--- RECORDED DATA ---
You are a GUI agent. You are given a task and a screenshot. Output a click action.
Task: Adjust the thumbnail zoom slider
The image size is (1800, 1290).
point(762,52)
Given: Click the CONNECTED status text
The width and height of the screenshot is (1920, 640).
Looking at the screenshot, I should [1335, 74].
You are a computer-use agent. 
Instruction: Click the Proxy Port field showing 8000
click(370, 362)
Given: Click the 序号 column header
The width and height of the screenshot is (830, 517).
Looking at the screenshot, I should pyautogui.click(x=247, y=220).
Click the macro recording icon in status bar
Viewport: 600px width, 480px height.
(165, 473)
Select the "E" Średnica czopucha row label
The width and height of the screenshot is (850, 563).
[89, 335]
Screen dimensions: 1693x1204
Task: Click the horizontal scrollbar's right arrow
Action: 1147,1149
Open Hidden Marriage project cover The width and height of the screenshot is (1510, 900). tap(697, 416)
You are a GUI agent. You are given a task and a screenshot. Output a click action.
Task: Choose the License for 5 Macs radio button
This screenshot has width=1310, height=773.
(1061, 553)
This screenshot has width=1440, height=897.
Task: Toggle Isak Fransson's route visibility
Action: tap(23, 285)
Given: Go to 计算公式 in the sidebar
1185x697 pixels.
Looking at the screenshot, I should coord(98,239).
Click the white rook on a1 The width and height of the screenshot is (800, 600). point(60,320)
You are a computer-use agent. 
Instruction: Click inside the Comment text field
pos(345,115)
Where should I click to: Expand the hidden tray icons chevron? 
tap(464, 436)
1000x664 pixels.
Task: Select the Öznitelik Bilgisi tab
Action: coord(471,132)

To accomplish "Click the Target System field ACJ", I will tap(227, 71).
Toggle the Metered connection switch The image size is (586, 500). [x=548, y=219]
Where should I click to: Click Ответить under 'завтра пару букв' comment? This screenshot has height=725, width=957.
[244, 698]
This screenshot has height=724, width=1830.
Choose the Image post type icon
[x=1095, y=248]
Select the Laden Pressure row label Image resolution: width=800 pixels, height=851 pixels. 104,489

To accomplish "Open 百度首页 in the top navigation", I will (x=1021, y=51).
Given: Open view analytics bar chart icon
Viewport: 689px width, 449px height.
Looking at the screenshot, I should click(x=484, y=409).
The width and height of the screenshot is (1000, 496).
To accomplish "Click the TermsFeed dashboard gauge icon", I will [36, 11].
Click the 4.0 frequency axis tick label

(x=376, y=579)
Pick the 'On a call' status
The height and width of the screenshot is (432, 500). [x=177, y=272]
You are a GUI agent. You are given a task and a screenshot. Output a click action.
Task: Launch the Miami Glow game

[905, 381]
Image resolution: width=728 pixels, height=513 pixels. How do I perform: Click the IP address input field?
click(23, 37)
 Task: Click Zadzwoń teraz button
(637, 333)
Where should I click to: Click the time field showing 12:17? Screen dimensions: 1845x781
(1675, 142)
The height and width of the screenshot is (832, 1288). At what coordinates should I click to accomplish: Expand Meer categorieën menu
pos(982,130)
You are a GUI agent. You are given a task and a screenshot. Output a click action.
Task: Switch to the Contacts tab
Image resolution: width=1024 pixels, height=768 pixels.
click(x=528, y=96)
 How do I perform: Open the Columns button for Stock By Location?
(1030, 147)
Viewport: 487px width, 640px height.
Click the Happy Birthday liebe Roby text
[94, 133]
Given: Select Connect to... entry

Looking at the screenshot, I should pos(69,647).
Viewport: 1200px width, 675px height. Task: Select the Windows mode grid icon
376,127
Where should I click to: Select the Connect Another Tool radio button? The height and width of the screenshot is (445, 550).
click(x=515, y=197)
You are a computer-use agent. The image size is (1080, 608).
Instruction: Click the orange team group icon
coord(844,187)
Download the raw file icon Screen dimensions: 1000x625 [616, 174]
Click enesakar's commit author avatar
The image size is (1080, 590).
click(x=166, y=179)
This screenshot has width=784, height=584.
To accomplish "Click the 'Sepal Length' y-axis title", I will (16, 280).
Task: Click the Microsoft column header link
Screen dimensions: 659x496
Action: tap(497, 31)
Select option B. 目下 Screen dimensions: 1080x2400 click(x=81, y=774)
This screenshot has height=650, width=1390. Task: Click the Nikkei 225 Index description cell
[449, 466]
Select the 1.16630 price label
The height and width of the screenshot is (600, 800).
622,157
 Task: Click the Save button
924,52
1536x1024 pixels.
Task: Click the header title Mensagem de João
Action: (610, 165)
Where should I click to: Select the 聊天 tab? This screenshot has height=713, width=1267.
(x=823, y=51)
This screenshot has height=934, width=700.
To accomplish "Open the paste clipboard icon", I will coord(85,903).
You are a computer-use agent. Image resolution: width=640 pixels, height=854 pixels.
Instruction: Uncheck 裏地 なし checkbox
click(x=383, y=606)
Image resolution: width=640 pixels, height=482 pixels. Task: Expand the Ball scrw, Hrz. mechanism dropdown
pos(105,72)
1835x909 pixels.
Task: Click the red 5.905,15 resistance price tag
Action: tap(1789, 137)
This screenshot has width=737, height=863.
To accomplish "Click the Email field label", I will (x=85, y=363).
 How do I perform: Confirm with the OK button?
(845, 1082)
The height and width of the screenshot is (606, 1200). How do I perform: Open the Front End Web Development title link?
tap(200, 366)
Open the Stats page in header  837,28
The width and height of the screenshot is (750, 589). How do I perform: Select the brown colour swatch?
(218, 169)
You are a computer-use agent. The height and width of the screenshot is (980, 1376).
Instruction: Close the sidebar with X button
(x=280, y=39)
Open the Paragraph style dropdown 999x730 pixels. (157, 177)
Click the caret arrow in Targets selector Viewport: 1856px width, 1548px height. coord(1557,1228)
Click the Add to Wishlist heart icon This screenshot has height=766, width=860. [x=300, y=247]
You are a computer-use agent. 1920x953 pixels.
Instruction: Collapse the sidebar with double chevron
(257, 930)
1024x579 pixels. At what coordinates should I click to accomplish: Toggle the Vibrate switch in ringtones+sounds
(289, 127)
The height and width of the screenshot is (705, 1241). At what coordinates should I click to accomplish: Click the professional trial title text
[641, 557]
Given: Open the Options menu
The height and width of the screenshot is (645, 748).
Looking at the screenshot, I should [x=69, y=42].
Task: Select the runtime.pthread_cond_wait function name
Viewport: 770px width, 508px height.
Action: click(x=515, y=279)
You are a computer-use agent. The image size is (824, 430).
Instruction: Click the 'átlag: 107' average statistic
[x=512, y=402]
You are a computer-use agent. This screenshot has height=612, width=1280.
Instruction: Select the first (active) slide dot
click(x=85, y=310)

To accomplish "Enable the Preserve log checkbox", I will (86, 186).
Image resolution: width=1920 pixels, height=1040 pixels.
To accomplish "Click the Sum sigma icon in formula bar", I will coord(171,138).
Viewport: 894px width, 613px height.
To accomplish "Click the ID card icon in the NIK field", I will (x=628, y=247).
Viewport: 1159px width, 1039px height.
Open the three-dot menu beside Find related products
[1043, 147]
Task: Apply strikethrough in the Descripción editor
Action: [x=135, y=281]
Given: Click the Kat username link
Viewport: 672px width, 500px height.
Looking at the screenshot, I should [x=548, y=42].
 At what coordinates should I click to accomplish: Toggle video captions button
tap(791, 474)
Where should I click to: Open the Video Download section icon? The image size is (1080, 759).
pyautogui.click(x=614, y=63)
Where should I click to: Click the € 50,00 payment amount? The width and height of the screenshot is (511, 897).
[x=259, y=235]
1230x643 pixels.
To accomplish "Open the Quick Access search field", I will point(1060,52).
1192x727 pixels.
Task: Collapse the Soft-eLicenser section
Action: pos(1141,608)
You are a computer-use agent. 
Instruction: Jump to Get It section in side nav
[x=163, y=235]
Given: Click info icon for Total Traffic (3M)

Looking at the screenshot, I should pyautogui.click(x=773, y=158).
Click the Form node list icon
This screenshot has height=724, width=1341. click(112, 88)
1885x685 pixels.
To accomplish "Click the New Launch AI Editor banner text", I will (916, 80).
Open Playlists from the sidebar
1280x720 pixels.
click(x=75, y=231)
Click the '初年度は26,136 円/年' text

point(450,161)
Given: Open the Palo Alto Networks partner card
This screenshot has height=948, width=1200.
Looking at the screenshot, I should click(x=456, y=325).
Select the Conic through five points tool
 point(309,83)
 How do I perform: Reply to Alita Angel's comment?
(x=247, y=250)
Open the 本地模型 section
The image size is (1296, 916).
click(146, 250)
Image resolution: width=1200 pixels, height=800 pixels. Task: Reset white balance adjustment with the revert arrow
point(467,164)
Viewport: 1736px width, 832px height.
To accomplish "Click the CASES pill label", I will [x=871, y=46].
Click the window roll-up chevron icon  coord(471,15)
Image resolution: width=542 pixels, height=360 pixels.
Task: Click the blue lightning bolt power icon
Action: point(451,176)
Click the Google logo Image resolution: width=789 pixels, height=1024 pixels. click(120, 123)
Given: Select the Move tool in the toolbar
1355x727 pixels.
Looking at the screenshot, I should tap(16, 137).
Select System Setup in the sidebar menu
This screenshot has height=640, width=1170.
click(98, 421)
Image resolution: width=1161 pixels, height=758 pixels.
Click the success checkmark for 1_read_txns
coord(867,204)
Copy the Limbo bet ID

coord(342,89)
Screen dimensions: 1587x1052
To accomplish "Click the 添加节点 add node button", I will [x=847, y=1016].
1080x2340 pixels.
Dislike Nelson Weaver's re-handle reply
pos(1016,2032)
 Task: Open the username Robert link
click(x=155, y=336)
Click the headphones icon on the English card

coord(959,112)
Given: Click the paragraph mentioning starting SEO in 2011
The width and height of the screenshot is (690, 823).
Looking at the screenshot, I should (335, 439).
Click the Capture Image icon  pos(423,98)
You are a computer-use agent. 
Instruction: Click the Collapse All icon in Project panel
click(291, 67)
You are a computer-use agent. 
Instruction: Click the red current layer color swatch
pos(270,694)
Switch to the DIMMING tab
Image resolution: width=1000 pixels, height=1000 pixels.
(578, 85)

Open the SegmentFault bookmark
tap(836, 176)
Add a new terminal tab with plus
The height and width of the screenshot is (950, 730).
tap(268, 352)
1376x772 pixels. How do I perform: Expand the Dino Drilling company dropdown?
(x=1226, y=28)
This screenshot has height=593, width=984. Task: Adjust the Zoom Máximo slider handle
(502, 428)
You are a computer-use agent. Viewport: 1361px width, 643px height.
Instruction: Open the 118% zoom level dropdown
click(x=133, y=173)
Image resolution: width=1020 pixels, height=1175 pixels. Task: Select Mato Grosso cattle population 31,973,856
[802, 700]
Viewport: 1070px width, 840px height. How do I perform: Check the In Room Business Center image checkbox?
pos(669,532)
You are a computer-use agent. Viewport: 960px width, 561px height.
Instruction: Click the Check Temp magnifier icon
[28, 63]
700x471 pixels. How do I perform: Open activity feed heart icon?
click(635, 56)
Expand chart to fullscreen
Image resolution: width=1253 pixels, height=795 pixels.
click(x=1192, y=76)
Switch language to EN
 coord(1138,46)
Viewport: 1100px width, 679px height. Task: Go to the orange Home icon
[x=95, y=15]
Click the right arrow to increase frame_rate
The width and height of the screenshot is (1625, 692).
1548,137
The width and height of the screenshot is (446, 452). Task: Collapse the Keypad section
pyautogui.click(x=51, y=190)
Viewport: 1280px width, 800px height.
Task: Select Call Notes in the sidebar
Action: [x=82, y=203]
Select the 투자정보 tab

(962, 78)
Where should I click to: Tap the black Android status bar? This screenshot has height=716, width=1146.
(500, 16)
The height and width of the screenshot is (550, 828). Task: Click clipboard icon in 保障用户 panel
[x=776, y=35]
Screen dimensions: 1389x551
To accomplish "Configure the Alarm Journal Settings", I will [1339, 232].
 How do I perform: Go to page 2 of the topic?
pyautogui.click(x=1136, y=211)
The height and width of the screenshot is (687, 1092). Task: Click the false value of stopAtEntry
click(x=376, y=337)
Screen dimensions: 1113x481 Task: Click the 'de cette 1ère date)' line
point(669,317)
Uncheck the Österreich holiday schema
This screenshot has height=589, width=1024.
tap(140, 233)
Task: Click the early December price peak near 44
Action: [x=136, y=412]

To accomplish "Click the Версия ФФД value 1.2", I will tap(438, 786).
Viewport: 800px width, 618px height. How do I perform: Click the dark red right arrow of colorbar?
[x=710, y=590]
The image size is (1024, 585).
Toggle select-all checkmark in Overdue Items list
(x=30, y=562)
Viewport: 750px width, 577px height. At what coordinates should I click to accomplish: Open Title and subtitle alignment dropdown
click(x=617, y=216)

--- ACTION ITEM ---
Look for the word "chart" in every line of the listing and copy the lines that have it.

--- FINISHED EXERCISE ---
Given: Open view analytics bar chart icon
Expand chart to fullscreen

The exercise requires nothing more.